Oil Volatility Continues
As you know, 2007's trading has clobbered oil...
First thing this morning, I wrote in Radar that the market was opening lower due to oil prices that were jumping $1.20 in early trading.
As you know, 2007’s trading has clobbered oil -- dropping 7.8% in last week’s trading alone. But this morning, crude-oil futures ticked back up after Saudi Arabia announced that starting in February it will cut 158,000 barrels of oil per day, in addition to the 380,000 barrel-per-day reduction that the country agreed to in November.
Early on, this production cut looked to offset the warm weather we’ve experienced so far throughout the United States. But as the trading day progressed, the volatility we’ve witnessed in the oil sector came right back into play. By mid-day, oil completely reversed -- tuning its early session gain of $1.20 into a loss of $0.40 a barrel, pushing prices as low as the mid-$55 per barrel level.

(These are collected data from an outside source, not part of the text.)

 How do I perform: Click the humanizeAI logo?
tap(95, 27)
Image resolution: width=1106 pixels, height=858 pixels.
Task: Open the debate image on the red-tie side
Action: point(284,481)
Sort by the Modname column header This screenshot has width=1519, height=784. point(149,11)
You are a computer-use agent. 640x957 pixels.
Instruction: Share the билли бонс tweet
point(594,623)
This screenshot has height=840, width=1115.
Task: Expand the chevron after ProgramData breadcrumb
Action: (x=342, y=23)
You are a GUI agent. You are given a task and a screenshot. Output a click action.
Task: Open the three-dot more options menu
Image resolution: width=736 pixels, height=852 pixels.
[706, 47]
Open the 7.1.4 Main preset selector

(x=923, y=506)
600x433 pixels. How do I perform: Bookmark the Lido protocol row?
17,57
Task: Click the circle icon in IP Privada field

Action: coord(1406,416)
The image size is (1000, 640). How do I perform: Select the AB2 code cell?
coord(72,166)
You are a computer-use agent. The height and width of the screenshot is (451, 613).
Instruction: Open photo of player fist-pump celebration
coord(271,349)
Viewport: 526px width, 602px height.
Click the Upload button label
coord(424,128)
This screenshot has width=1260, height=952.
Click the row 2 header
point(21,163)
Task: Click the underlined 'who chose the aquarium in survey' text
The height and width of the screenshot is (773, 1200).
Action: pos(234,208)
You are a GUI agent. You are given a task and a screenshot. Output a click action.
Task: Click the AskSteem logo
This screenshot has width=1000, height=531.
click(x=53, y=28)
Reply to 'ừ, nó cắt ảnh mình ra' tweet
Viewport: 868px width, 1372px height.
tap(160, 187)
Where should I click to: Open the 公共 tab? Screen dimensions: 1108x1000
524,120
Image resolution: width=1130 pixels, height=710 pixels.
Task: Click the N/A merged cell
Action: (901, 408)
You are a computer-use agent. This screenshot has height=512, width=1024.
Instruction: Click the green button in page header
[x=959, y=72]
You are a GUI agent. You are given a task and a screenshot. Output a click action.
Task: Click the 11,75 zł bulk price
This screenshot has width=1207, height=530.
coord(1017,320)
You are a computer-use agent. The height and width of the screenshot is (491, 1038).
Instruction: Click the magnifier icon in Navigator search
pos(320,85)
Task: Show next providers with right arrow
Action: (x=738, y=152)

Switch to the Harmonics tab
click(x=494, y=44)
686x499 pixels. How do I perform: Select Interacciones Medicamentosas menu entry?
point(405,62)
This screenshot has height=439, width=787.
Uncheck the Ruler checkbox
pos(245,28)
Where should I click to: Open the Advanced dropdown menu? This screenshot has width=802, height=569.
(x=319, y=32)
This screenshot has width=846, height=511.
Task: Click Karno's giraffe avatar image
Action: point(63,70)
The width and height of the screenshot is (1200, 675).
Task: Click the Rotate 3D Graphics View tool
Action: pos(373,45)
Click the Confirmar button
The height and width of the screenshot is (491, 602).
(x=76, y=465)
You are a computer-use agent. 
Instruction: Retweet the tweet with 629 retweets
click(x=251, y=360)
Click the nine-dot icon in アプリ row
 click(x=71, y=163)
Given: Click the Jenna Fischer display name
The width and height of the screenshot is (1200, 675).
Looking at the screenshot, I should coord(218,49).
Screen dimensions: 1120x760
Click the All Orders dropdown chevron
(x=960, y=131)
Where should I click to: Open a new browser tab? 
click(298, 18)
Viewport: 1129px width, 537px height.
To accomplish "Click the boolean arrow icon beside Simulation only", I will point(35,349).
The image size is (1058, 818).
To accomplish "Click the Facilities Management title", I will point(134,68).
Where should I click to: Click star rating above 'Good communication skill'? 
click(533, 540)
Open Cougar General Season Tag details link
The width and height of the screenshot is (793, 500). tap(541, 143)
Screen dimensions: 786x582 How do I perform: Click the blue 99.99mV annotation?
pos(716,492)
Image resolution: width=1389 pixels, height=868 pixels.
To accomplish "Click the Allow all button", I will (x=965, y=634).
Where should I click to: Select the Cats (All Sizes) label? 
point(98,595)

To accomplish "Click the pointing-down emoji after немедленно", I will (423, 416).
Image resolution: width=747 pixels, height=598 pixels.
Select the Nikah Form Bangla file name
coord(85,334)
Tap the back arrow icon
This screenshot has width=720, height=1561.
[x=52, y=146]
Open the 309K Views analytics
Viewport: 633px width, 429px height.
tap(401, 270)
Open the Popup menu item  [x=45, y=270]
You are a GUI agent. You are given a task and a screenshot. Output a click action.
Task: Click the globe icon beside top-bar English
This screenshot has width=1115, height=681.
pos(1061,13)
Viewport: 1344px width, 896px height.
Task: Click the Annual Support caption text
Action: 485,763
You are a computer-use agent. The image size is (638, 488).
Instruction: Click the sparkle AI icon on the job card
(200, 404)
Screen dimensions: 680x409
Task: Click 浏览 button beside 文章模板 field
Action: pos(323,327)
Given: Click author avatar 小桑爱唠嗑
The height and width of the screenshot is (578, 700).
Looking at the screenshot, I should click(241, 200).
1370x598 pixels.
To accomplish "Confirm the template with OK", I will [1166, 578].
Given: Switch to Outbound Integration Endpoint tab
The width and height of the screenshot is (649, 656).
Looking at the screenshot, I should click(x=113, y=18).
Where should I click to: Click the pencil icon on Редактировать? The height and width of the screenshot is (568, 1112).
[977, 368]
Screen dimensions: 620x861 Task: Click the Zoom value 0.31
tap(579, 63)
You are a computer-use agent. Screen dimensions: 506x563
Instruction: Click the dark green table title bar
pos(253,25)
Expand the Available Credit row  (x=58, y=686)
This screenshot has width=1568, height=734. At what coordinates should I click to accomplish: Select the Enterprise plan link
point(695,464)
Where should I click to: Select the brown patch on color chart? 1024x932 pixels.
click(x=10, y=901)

As a result of this oil volatility, the Dow seesawed throughout the session -- trading as low as 57 points and as high as 33 points.
Rest assured: There will be a time when the United States gets hit with a cold front and oil prices jump back above $60 a barrel -- which is why it’s probably worth the speculation to add longer-dated oil call options at this time -- while prices are still low on a one-year historical scale.